Bu Blogda Ara

Türk Dili ve Edebiyatı sitesi, Edebiyat derslerine yardımcı,

20 Ekim 2008 Pazartesi

GÜNLÜĞÜMDEN

29 Temmuz 1999 Perşembe


Tolstoy’un “Karanlığın Kudreti” adlı tiyatrosunu okudum. Tolstoy’u seviyorum. Kitaplarını okuyorum. Bana çok şeyler öğretiyor.

Kitapları okurken ne düşünüyorum,ne bekliyorum onlardan?  Belki bir zevktir okumak!Bir hoşlanmadır. Bir aramadır. Bir boşalıştır. Bir kendine bakmadır.Bir kendini algılamadır.Bir kendini bilmedir,bulmadır.Bir düşünüştür,bir tefekkürdür.Bir hülyalara dalmadır. Bir özgürlüğe kanat çırpmadır. Bir alemleri gezmedir. Bir alemleri anlamadır. Bir sonsuzluğu arayıştır.Bir sonsuzluğa vurulmadır.Okuma bir alemdir. Bunlar hakkında şimdi çok fazla söz etmek istemiyorum.Ama her kitapta bunları düşündüğüm bir gerçek. İster istemez okumanın sonucu bu oluyor bende. Ancak sanat duyarlılığından, edebi unsurlardan uzaklaşmamak şartıyla. Kuru düşüncelerin,insanı anlamayan,insanı tek yönlü anlatmaya çabalayan duyguların,insana bir şeyler kazandırabilmesi beklenmemelidir.Böyle eserler,insanı olduğu yerde bırakır,ilerletmez.

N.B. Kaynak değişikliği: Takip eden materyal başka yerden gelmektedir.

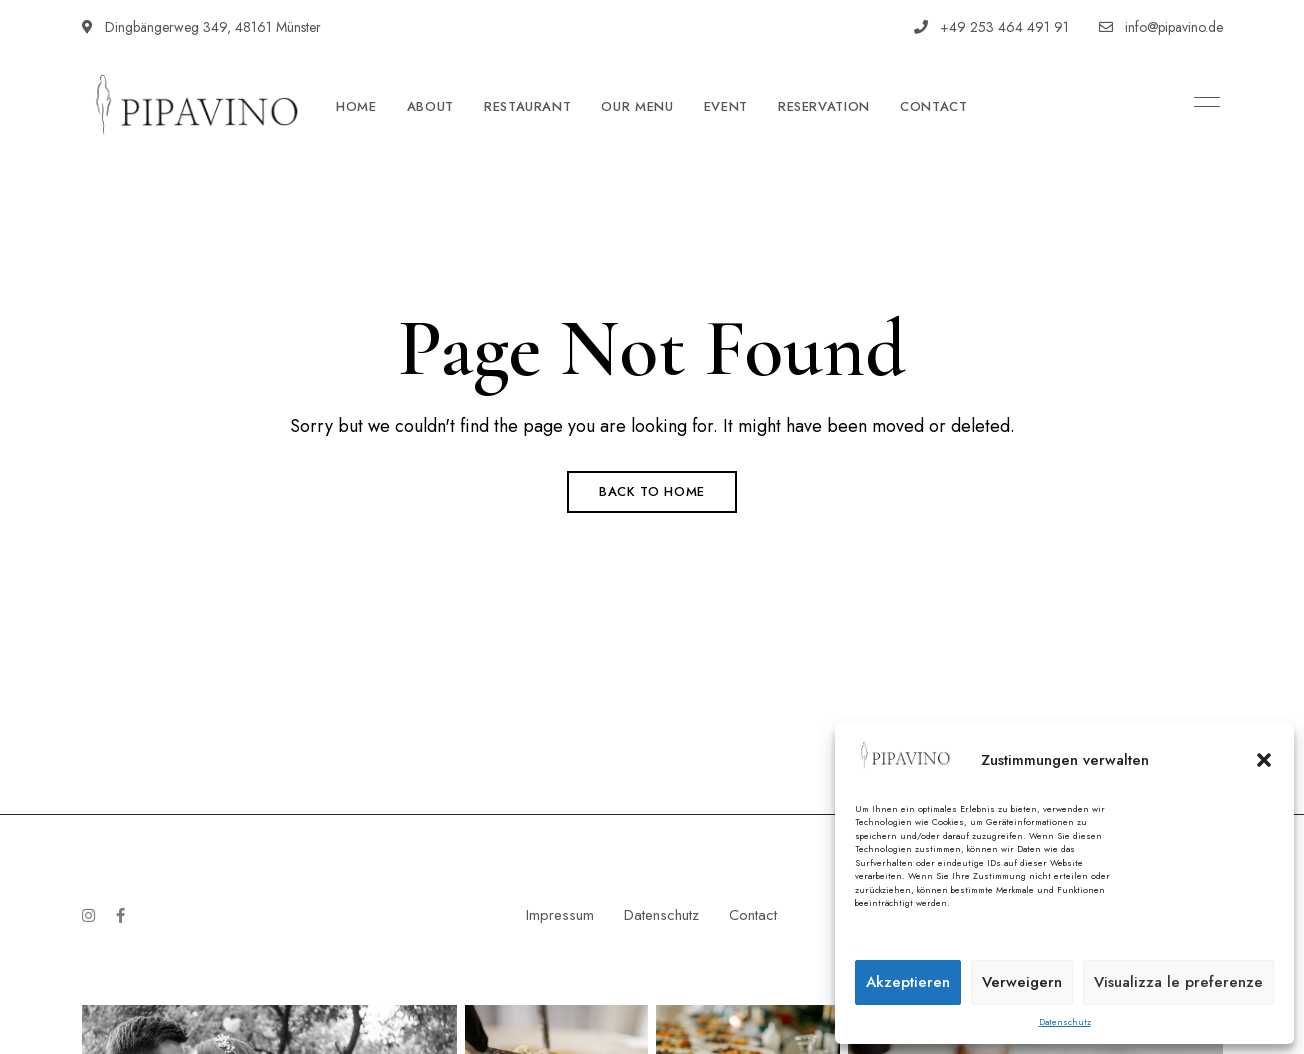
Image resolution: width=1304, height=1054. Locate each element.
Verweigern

Sanat eserlerindeki düşüncelerden bahsediyordum. Düşünce bizatihi bir değerdir;ancak sanat eserlerindeki düşünce daha bir değerdir.Çünkü sanat eserindeki düşünce soyut bir düşünce olmaktan çıkmış somut bir hal almıştır.Yaşayan bir gerçektir, gerçekliktir. O şekilde ebedileşmiş ve edebileşmiştir.Yaşayan, canlı olan bir hayatın içindedir o düşünce artık.Böylelikle düşünce ebedileşmiştir.

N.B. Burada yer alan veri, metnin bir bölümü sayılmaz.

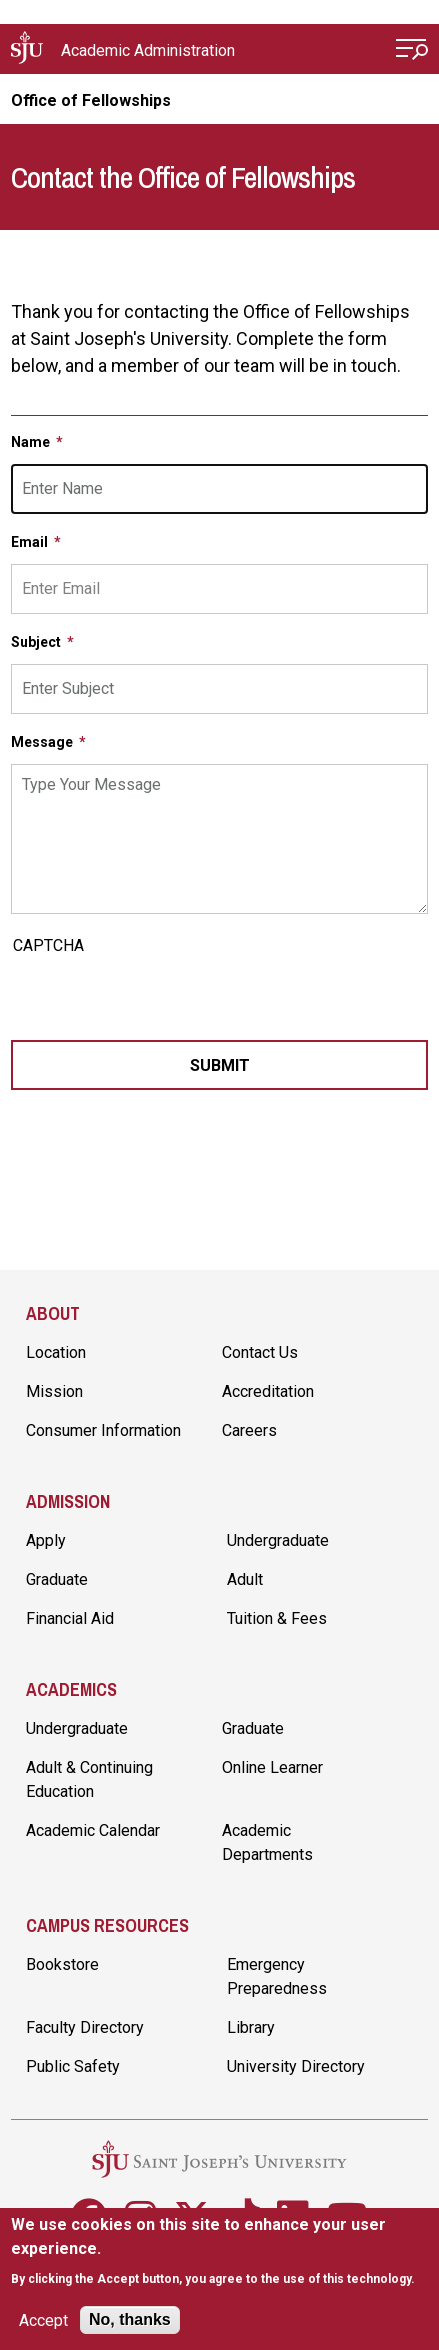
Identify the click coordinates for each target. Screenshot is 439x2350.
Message (43, 742)
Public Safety (73, 2066)
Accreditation (268, 1391)
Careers (249, 1430)
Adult (245, 1579)
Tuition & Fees (277, 1618)
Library (251, 2027)
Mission (54, 1391)
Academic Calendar (93, 1830)
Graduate (57, 1579)
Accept (43, 2320)
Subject (37, 642)
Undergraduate (278, 1540)
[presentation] (163, 1001)
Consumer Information (103, 1430)
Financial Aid (70, 1618)
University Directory (296, 2066)
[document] (219, 2251)
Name (32, 442)
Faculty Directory (85, 2027)
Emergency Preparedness (277, 1976)
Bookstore (62, 1964)
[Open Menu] (412, 51)
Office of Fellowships (91, 100)
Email (31, 542)
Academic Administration (148, 50)
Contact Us (260, 1352)
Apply (46, 1540)
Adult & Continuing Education (89, 1779)
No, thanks (130, 2319)
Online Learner (272, 1767)
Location (56, 1352)
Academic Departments (267, 1842)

Ancak bu ebedileşmeyi de belki kendi içinde ikiye ayırabiliriz.Somut bir kahramanın düşüncesi olarak ebedileşmiştir. Roman içindeki bir kahramanı da somut olarak kabul ediyoruz. Bazı kahramanların düşünceleri zayıftır, bazılarınınki kuvvetlidir.Bazılarının doğrudur,bazılarınınki yanlıştır. Doğru ve kuvvetli olan fikirler yaşar;yanlış ve zayıf fikirler sallantıda kalır.Bazen zayıf olarak ortaya konmuş fikirler,doğru olduğu zaman, yine kendini eser dışında da kuvvetli oluşunu sürdürecektir.Bunun tersi de vakidir:Kuvvetli olarak ortaya konmuş fikirler de yanlış olduğu zaman hayatiyetini sürdüremeyecektir.Zaten bir aksilik varsa,bu eserde kendini hemen belli edecektir.Büyük sanatçılar,eserlerinde bu tür tezatları barındırmazlar.

Kahramanları fikirlerine göre oluşturamayız, kategorize edemeyiz.Bu yanlış olur.Kahramanlar belli bir fikri savunabilirler tabiî ki.Ama bu,onları fikirlerine göre tasnif edeceğiz anlamına gelmez.Sanat eserinde davranış,tavır,hareket, karakter,huy,ruh vardır her şeyden önce.Fikirleri biz sonradan tasnif ederiz veya sonradan bu davranışlar neticesinde fikirler ortaya çıkar.Yoksa kendi kendine,yani kuru sözlerle,iddialarla çıkmaz fikirler.Kahramanlar bir fikrin savunuculuğunu yapabilirler,ama bunu davranışlarına yansıtmadıkları müddetçe bu fikirler sırıtır. fikir, yaşantı halinde olmalıdır. Sanat eserlerini,fikir eserlerinden ayıran da budur.Fikir, yaşantı haline gelmedikçe,o sanat eseri olma hakkını kazanamaz.

Yazar,romanda belli bir fikrin savunuculuğunu yapacaksa,roman yazmasına da gerek yoktur.